Lisa Schwarzbaum says, 'Hey, it ain't rocket science, but movies, music, and TV show us who we are'
News flash: Popular culture matters
Unscientific studies have shown that approximately 38 percent of all people posting to this site would like contributors to the Hot Topic column to Lighten Up.
Another 17 percent of those who reply in the space provided below find value in instructing columnists to Get A Life.
Even factoring out the three percent who don’t know the difference between ”their” and ”there” (a mortal blow to the power of any written argument), that’s a big lot of correspondents whose reflexive reaction to any subject with which they disagree is one of flip impatience and ennui.
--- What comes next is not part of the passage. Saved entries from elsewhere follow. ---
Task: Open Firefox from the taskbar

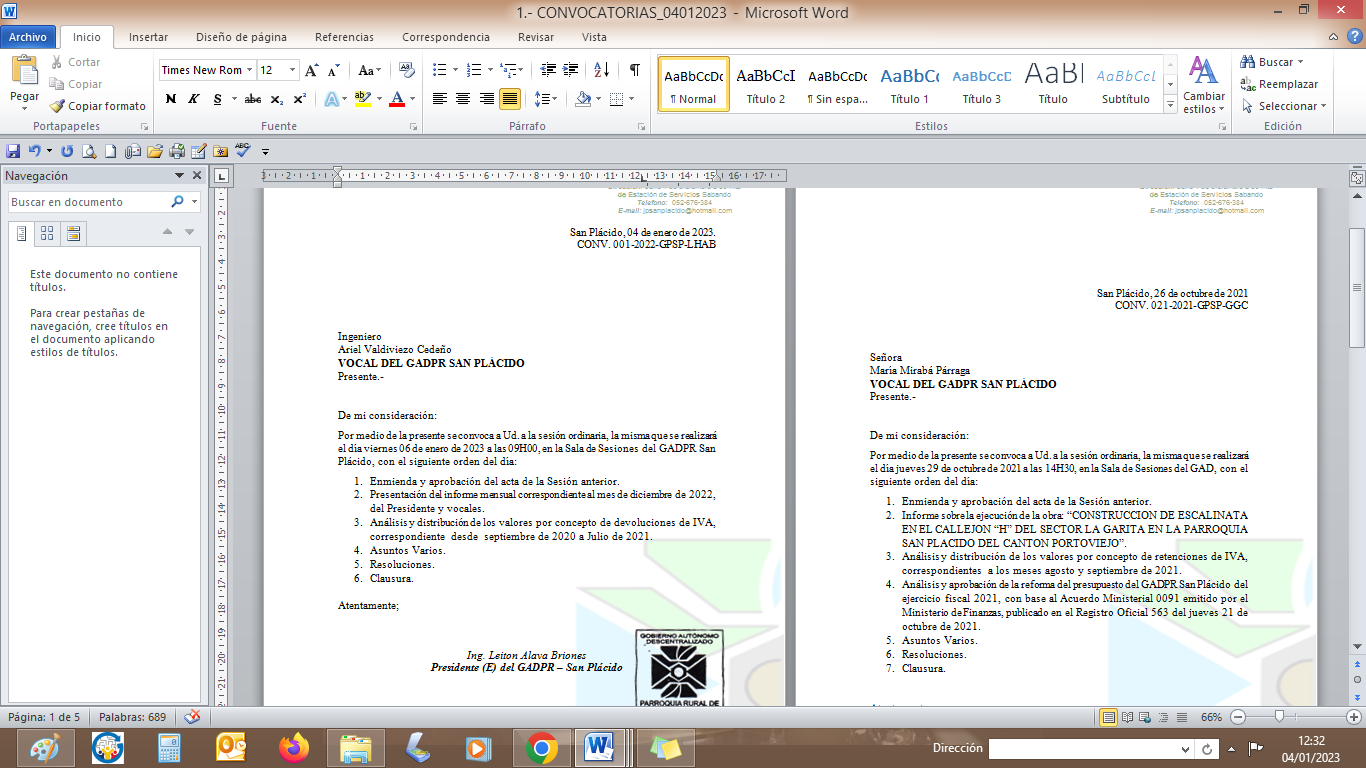Action: click(x=294, y=747)
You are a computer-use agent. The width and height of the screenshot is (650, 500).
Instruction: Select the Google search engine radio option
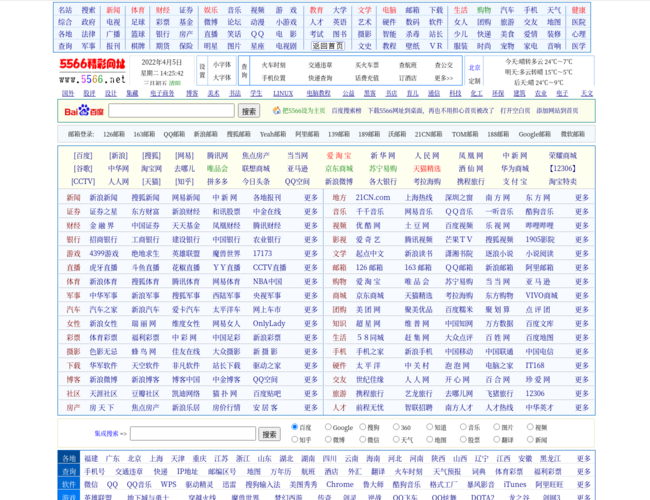click(327, 427)
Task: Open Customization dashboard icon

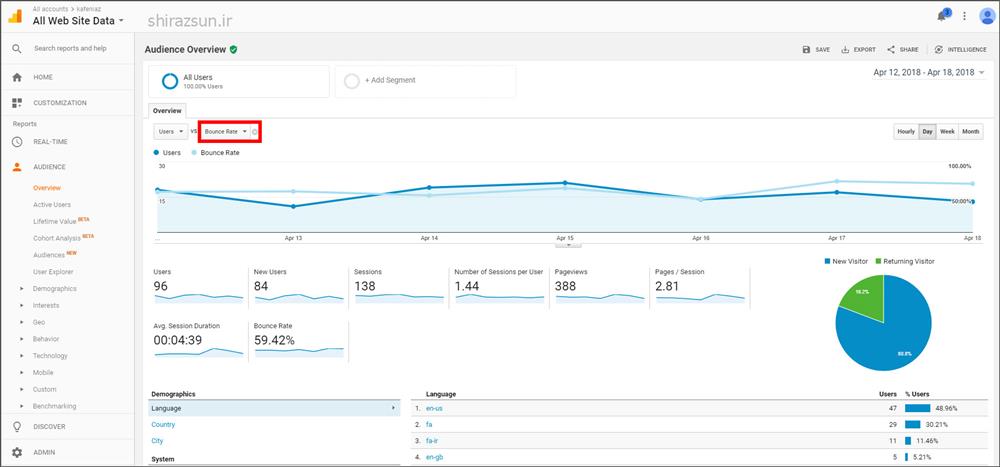Action: pos(17,103)
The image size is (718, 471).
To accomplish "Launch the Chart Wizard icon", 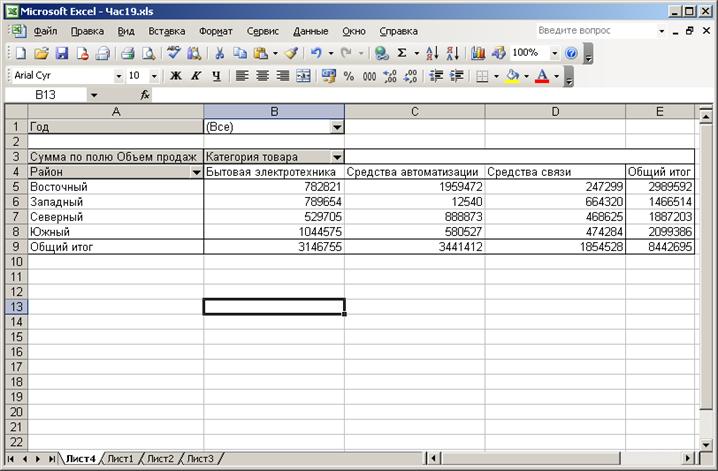I will tap(478, 54).
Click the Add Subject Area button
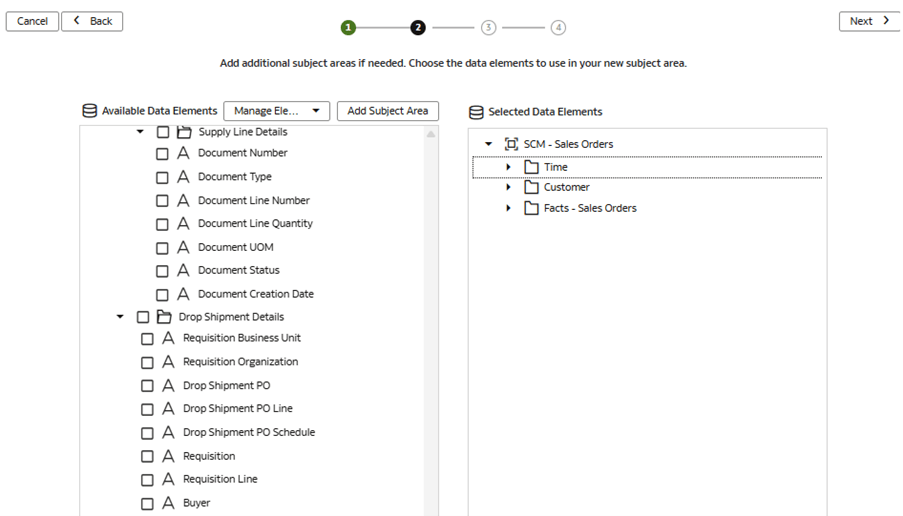Image resolution: width=903 pixels, height=516 pixels. (387, 111)
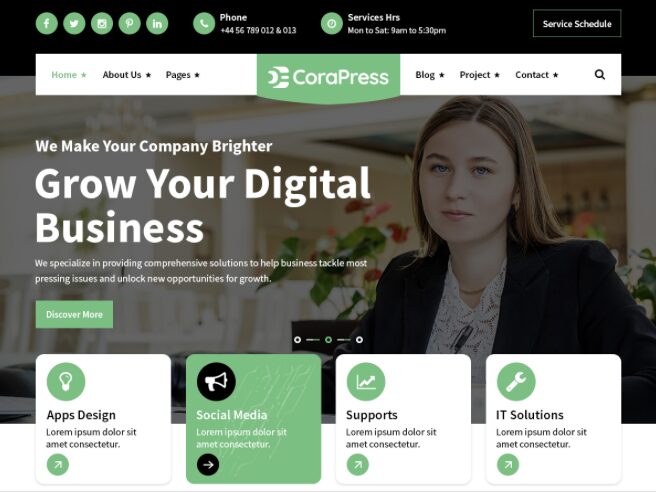Screen dimensions: 656x492
Task: Go to the Home menu item
Action: 69,75
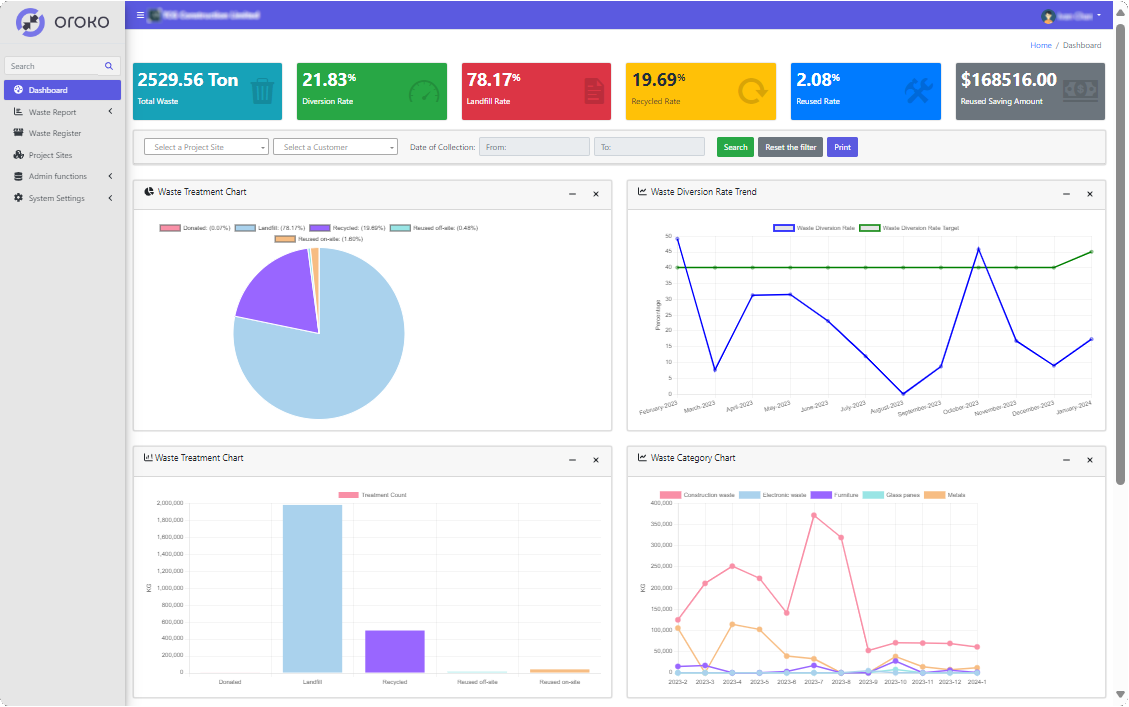Click the gauge icon on Diversion Rate card
This screenshot has width=1129, height=707.
pyautogui.click(x=424, y=89)
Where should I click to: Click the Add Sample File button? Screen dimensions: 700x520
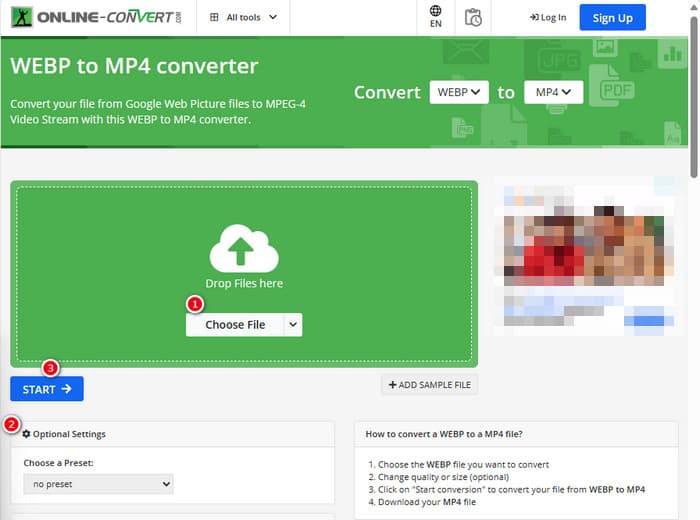(429, 385)
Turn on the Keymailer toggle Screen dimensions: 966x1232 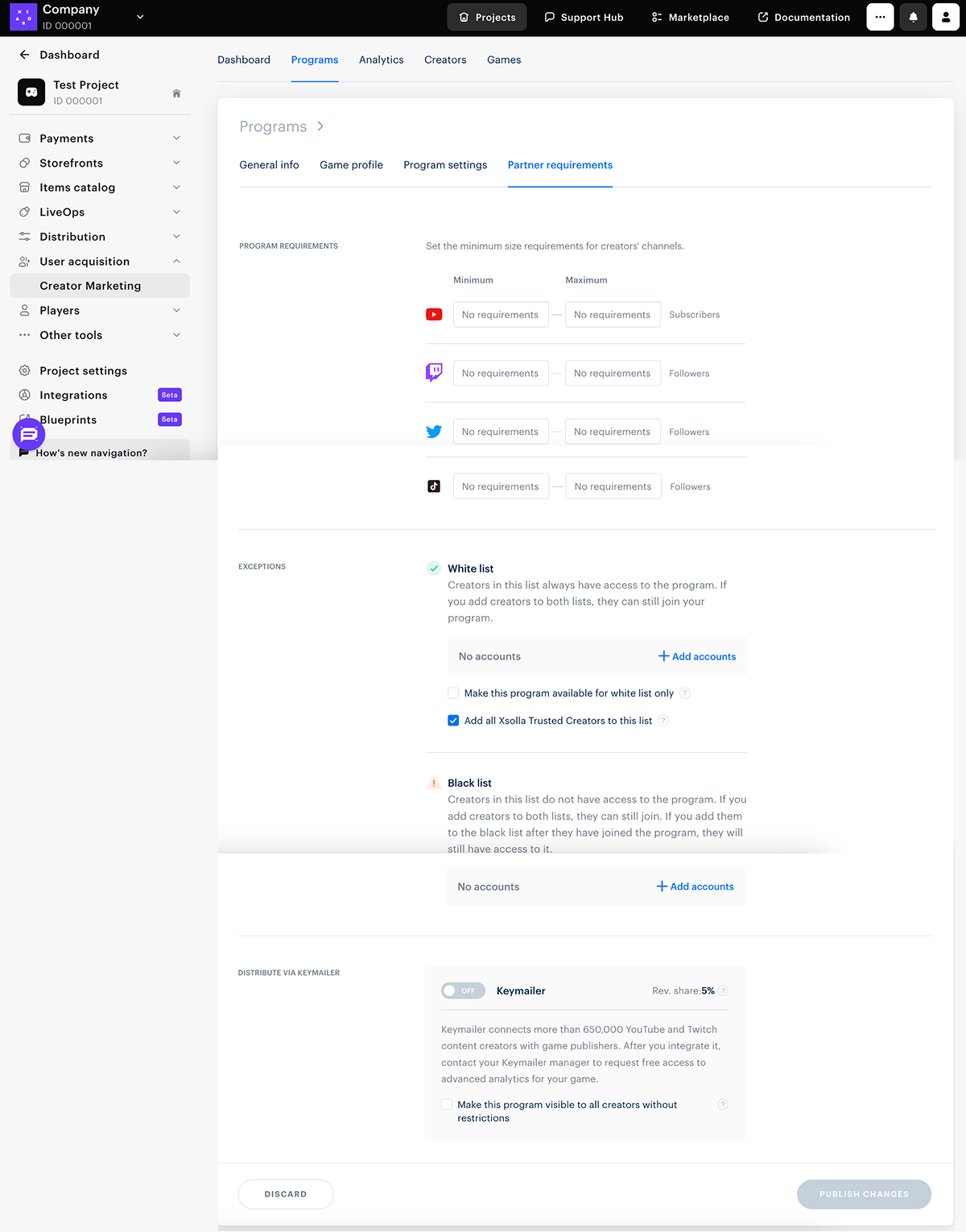463,990
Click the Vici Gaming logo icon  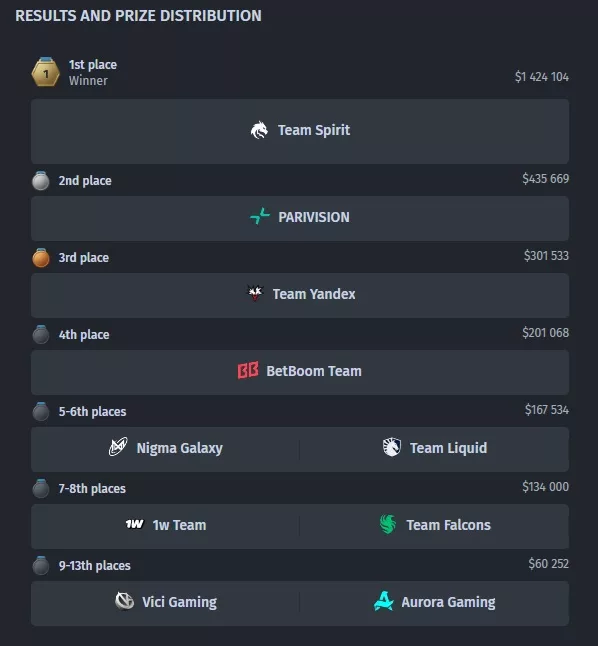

And who nevertheless find the time and energy to write a dismissal. ”Hey, it’s only a movie.” ”Yo, it’s only a TV character.” ”Who cares about __________ ”(fill in whatever you don’t care about here). ”We’re not talking about rocket science, you know.”
Of course, popular entertainment is always ripe for such attack. Yes, I KNOW we’re not talking about rocket science (although popular entertainment ABOUT rocket science — ”The Right Stuff,” ”Apollo 13” — is what teaches most nonprofessionals about rocket science in the first place). Indeed, by its very definition, pop culture is disposable, ephemeral, a matter of taste that reflects daily life far more than it affects it. But love Adam Sandler movies or hate them, for instance, both reactions are worth defending and discussing, because the reasoning behind those opinions really DOES lead to a deeper understanding of contemporary society.
By which I mean that those who dislike ”The Water Boy” are not in need of lightening up. They’re just desirous of different comedy. And a conversation about differing styles of humor, or whether Calista Flockhart is too thin, or what it means when old male actors are paired with much younger female actors, or why it is or isn’t important to be first in line to see ”The Phantom Menace” isn’t a matter of needing a life. It’s a matter of critical judgment, personal taste, and individual experience brought to bear on topics that, while not a whit as enormous as miserable refugees in Macedonia or murdering teens in Colorado, are nevertheless the ribbons and trimmings of our daily lives. So — to quote another eight percent of ew.com e-mailers — Deal With It.
I, myself, incidentally, happen to think it’s nuts to camp out for a ticket to ANYTHING. But I’ll defend to the death the right of someone who owns a life very different from mine, who is willing to give it up for Yoda, and who is willing to take the time to explain why. In writing.